Work to complete:
A. According to the text on the 2012 State of the Nation Address and tourism, how much of the investment in capital projects would be earmarked for projects at ports?
B. Rewrite every one of the rows below, replacing "question mark" with "tooltip" and leaving everything else unchanged.

Provided text:
+-------+

The Committee was briefed by the Parliamentary Research Unit and the Cape Peninsula University of Technology on their analysis of the 2012 State of the Nation Address in respect of its impact on tourism. Both briefings identified common themes emanating from the 2012 State of the Nation Address which impacted upon tourism directly or indirectly. The President identified job creation as key to the alleviation of poverty and the eradication of unemployment which incidentally had dropped from a rate of 25% to 23.9%. Initiatives such as the Job Fund, income tax incentives for manufacturing and finance for small businesses from the Industrial Development Corporation were opportunities waiting to be taken up by the tourism sector. The President also spoke about infrastructural development. The Market Demand Strategy of Transnet had been mentioned by President Zuma and an investment of R300bn would be made in capital projects. At least R100bn would be earmarked for projects at ports. Based on this huge investment the opportunity existed to promote cruise tourism. The President also spoke about the revitalisation of heritage and cultural projects. The investment would benefit the poor and the communities in those areas by creating local jobs and stimulating the influx of tourists.

+-------+

Records for processing:
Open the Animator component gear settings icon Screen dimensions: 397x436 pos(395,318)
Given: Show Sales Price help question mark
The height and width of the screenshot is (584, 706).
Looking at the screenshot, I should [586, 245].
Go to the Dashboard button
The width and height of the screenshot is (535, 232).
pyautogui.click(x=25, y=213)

+-------+

Results for each task:
A. At least R100bn

B.
Open the Animator component gear settings icon Screen dimensions: 397x436 pos(395,318)
Given: Show Sales Price help tooltip
The height and width of the screenshot is (584, 706).
Looking at the screenshot, I should [586, 245].
Go to the Dashboard button
The width and height of the screenshot is (535, 232).
pyautogui.click(x=25, y=213)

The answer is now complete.